### What the task asks
In the entries that follow, which lines hold the string "coordinates"? List them.

### Dataset content
*** Block opens ***
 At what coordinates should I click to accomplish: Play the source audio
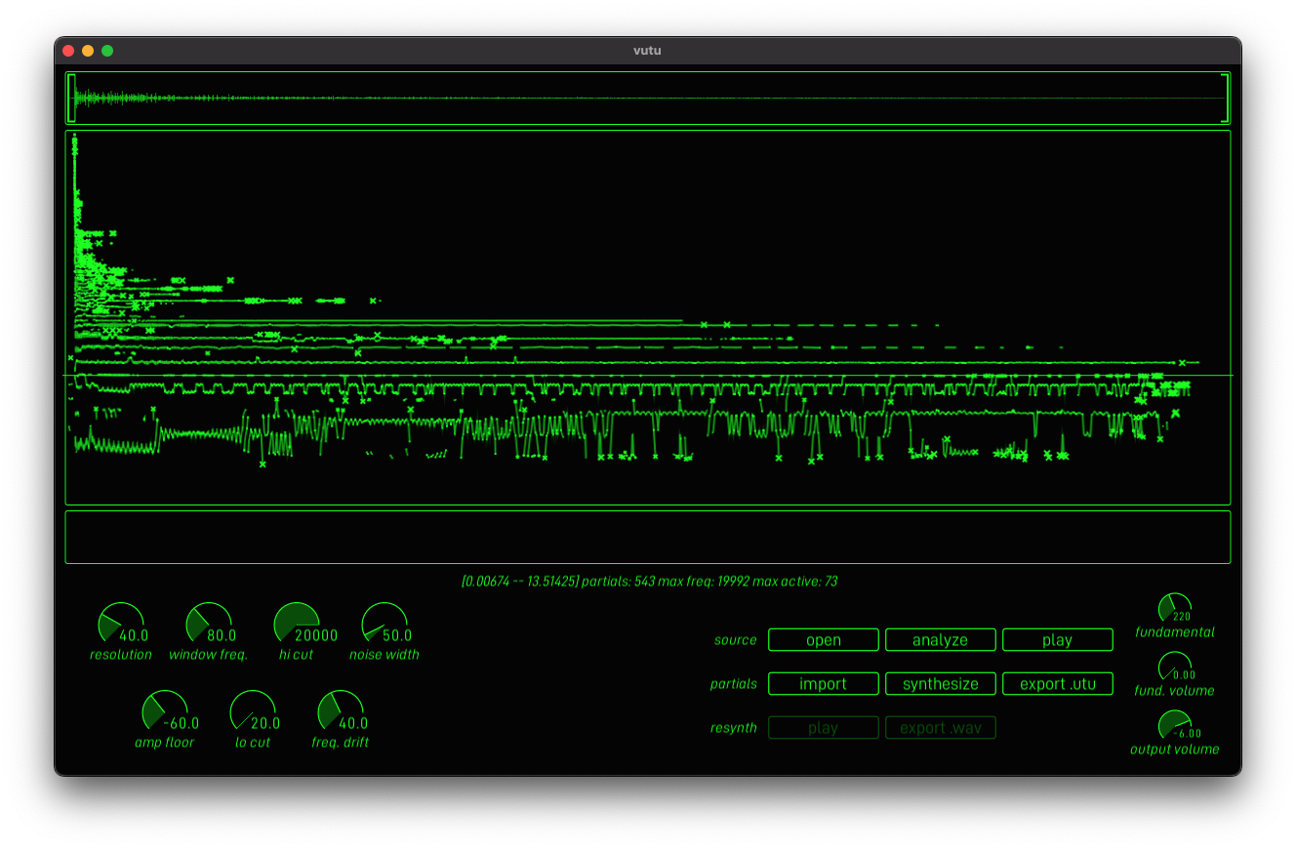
*** Block closes ***
*** Block opens ***
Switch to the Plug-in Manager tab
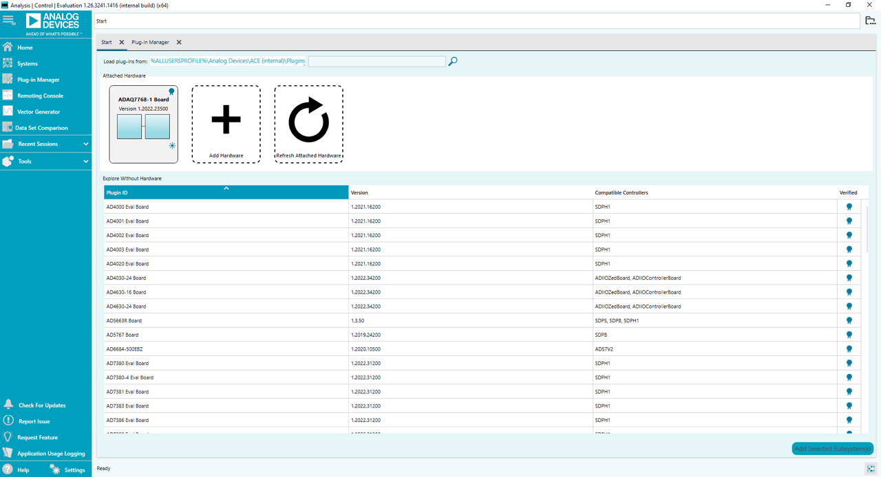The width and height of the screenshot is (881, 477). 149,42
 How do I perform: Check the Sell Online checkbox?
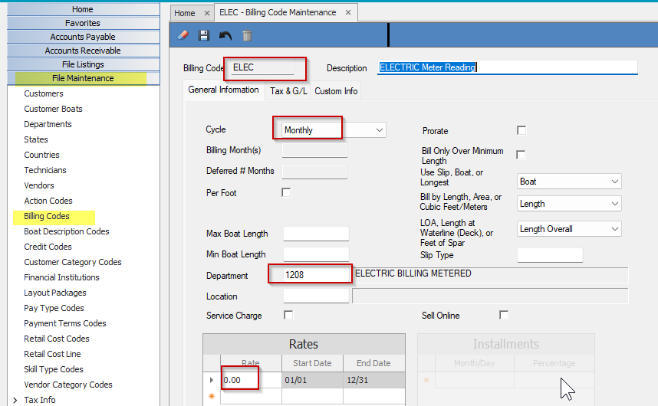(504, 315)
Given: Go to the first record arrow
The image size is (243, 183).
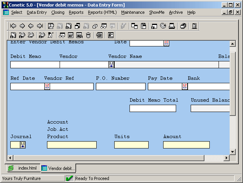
*** Block closes ***
*** Block opens ***
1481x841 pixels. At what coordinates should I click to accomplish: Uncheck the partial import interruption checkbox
*** Block closes ***
### Answer for this exercise
 At what coordinates should I click to accomplish: Play the source audio
1481x841 pixels. At what coordinates should I click to accomplish: Uncheck the partial import interruption checkbox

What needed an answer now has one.